WHAT YOU SHOULD NOT TAKE:

 

The items for which the evidence is wholly substantiated and conclusive, and hence should definitely be avoided.

 

1) GABA RECEPTOR AGONISTS:

 

VALERIAN (VALERIANA OFFICINALIS)

KAVA KAVA (PIPER METHYSTICUM)

PHENIBUT

PICAMILON

GABA

GOTU KOLA (CENTELLA ASIATICA)

TAURINE

ASHWAGHANDHA (WITHANIA SOMNIFERA)

CALIFORNIA POPPY (ESCHSCHOLZIA CALIFORNICA)

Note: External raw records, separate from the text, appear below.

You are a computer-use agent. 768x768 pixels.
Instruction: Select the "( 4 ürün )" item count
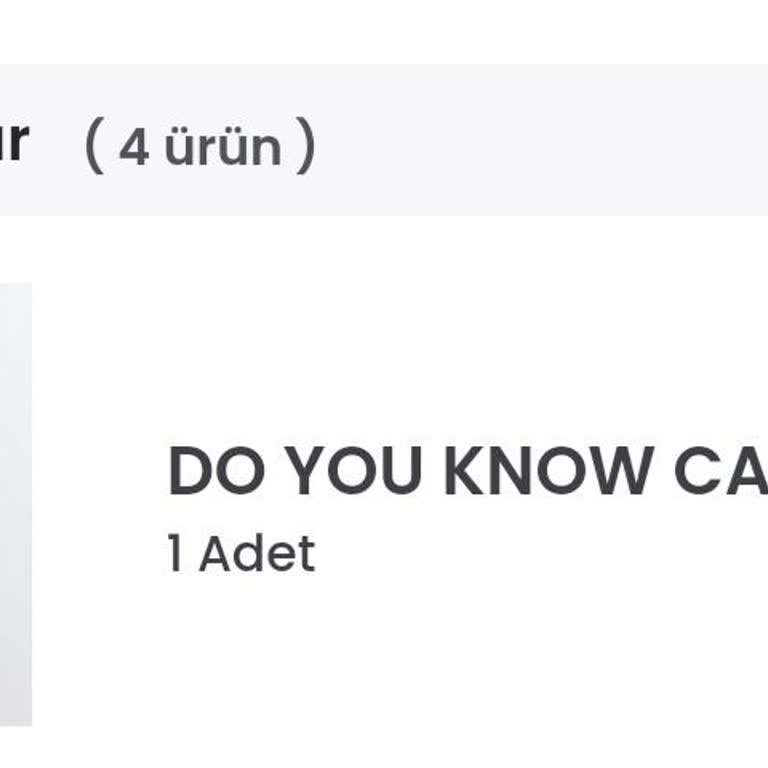200,146
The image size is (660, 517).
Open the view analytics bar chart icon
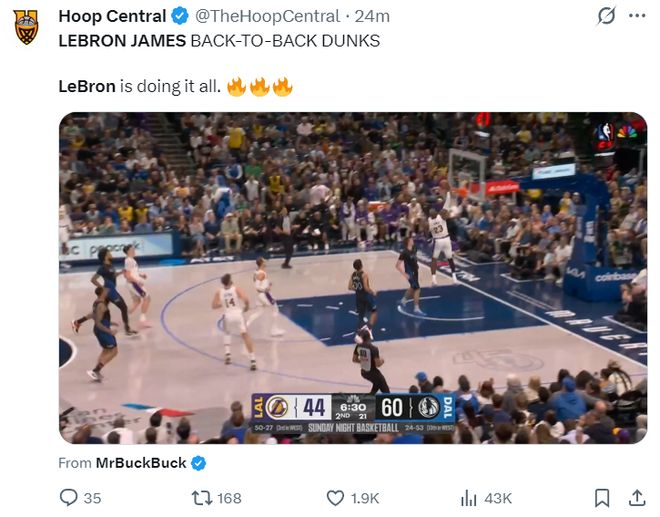468,497
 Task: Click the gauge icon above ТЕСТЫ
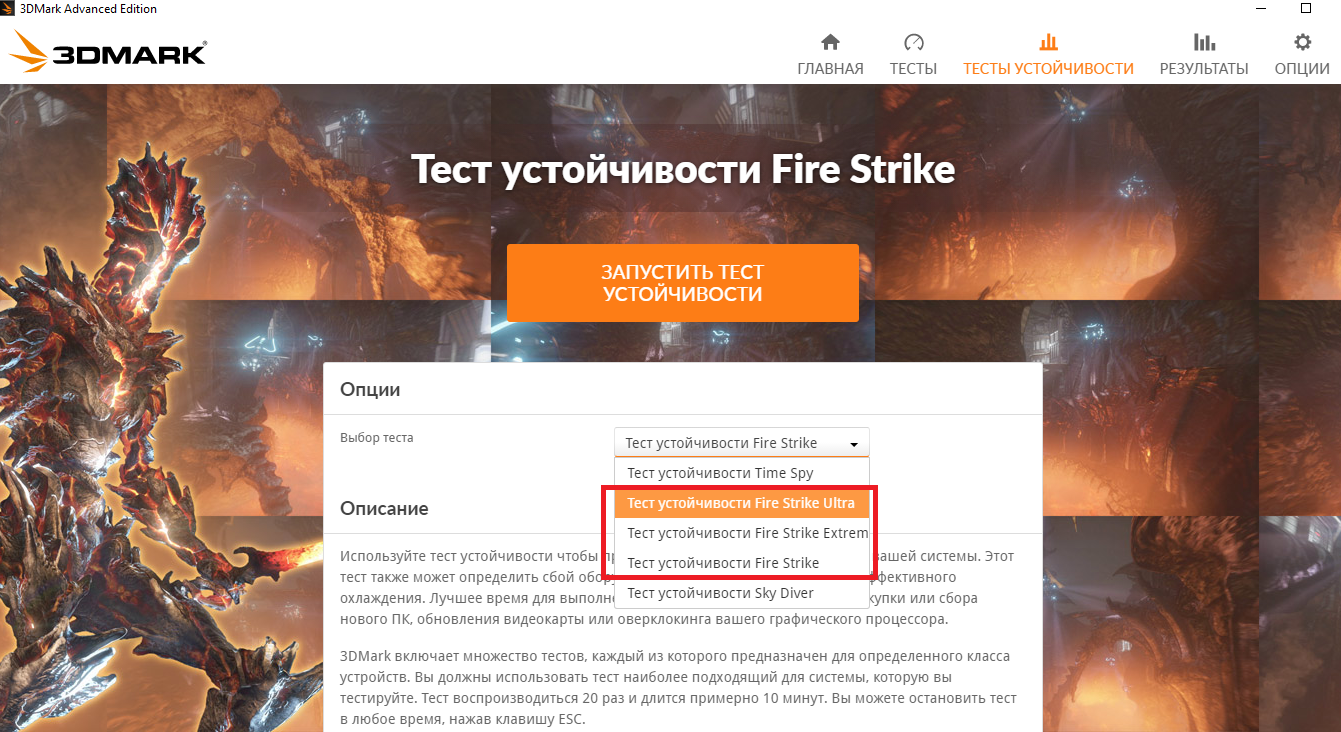[913, 42]
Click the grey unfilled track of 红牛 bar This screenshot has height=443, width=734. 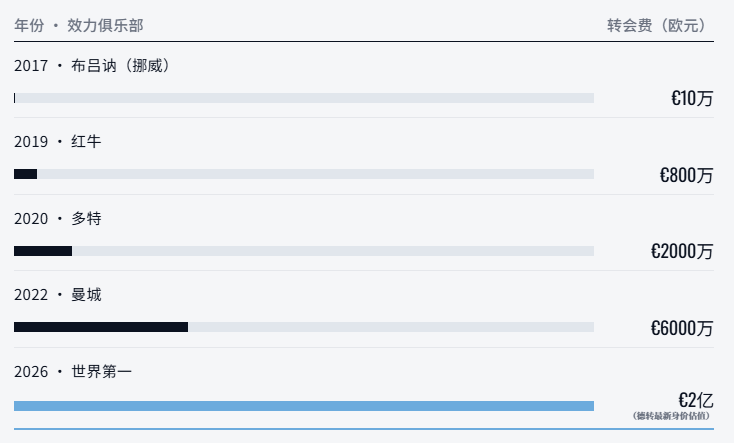tap(316, 174)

SKULLCAP (SCUTELLARIA LATERIFLORA)

CHAMOMILE (MATRICARIA CHAMOMILLA)

ALCOHOL

GHB / GBL

NEFIRACETAM

 

2) GABA REUPTAKE INHIBITORS:

 

GABA REUPTAKE INHIBITORS will also induce down-regulation of the GABA RECEPTORS with prolonged usage, and hence it is recommended to avoid prolonged usage for the medium or long-term.

 

PASSION FLOWER (PASSIFLORA INCARNATA)

TIAGABINE (BRAND NAME: GABITRIL)

 

CANNABIS THC and other MIXED CANNABINOIDS contained within CANNABIS stimulates a short-term spiking of GABA, but is followed by a subsequent LOWERING OF OVERALL GABA LEVEL.

 

CAFFEINE Inhibits GABA production.

 

POSSIBLY TO BE AVOIDED:

BETA-ALANINE

LEMON BALM (MELISSA OFFICINALIS)

HOPS (HUMULUS LUPULUS)

NIACINAMIDE / NICOTINAMIDE

 

 

WHAT IS SAFE AND EFFECTIVE TO TAKE:

 

MAGNESIUM

BACOPA MONNIERI

RHODIOLA ROSEA

RELORA (MAGNOLIA OFFICINALIS and PHELLODENDRON AMURENSE)

THEANINE

 

AND POSSIBLY:

 

PIRACETAM (at 9.8 - 24g total daily dosage)

INOSITOL (MYO-INOSITOL)

BACOPA MONNIERI:

 

BACOPA MONNIERI in fact might prove very helpful, since this has been shown in studies firstly to NOT be a GABA RECEPTOR AGONIST, but has in fact been shown to upregulate down-regulated GABA receptors, which means it could prove highly useful in helping to treat recovery from GABA RECEPTOR AGONIST ADDICTION: As Benzodiazepines are known to produce amnesia by involvement of the GABAergic system, we examined Bacopa monniera, an herb known for memory enhancement for reversal of memory deficits caused by diazepam.

 

RHODIOLA ROSEA

RHODOLA ROSEA's primary mechanism of action appears to be threefold; firstly, that of MAO INHIBITION; secondly, that of INCREASING levels of ENDORPHINS and ENCEPHALINS; and thirdly, by INHIBITION of CORTISOL release, thereby lowering CORTISOL levels. Whilst RHODOLA ROSEA is demonstrated to yield ANXIOLYTIC effects at appropriate dosages, it should be noted that TOO HIGH a dosage can in fact induce of worsen ANXIETY symptoms.

 

RELORA (MAGNOLIA OFFICINALIS and PHELLODENDRON AMURENSE)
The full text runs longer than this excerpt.